- [Action item] From the records below, please repeat exactly the line that has "会員登録 (384, 735)", the line that has "For every named", and every line between them, and nothing else.

- [Records supplied]
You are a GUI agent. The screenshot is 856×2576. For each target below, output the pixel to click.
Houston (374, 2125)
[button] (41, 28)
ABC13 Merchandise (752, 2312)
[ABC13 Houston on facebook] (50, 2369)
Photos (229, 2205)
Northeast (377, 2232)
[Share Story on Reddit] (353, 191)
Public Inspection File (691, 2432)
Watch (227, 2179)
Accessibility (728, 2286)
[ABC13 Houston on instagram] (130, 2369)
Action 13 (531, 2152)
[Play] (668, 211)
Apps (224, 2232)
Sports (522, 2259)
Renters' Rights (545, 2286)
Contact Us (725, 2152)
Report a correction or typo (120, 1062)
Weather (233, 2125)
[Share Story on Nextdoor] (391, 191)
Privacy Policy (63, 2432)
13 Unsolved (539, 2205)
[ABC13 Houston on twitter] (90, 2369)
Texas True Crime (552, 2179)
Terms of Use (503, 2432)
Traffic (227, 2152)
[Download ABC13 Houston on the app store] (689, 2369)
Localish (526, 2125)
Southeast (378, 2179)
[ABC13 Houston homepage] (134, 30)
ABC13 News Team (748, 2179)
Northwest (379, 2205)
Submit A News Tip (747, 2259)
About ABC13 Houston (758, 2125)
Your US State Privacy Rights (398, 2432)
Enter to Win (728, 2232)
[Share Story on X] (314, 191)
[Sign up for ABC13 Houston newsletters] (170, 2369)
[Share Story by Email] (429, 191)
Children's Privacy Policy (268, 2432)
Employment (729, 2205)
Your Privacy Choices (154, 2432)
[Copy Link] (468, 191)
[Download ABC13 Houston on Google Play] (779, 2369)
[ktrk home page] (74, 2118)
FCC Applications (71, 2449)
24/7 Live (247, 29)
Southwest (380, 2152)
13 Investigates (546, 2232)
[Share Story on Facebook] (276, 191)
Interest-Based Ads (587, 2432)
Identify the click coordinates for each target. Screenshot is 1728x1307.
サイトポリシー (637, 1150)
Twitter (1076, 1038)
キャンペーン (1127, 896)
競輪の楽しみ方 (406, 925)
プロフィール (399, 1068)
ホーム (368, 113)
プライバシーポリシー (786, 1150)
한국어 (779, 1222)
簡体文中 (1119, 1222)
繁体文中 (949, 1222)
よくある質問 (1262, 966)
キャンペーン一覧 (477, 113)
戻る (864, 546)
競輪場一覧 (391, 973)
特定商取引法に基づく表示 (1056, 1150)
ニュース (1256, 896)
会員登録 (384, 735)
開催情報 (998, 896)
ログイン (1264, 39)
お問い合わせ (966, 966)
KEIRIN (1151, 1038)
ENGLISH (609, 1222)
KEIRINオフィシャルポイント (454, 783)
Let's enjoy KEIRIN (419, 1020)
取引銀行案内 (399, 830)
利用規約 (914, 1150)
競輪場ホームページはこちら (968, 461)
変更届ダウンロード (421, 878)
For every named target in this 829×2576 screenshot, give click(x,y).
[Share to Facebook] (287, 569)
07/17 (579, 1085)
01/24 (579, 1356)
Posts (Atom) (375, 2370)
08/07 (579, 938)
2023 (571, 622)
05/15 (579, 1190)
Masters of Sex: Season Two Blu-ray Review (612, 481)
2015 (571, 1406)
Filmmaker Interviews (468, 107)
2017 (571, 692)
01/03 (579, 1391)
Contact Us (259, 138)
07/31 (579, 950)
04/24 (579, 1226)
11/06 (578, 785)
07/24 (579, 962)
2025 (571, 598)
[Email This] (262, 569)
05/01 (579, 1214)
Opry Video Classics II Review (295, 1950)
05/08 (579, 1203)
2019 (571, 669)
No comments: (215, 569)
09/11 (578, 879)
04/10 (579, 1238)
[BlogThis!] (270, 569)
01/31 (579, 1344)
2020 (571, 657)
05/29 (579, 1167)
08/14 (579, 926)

- [Exercise response]
会員登録 (384, 735)
開催情報 (998, 896)
ログイン (1264, 39)
お問い合わせ (966, 966)
KEIRIN (1151, 1038)
ENGLISH (609, 1222)
KEIRINオフィシャルポイント (454, 783)
Let's enjoy KEIRIN (419, 1020)
取引銀行案内 (399, 830)
利用規約 (914, 1150)
競輪場ホームページはこちら (968, 461)
変更届ダウンロード (421, 878)
For every named target in this 829×2576 screenshot, give click(x,y).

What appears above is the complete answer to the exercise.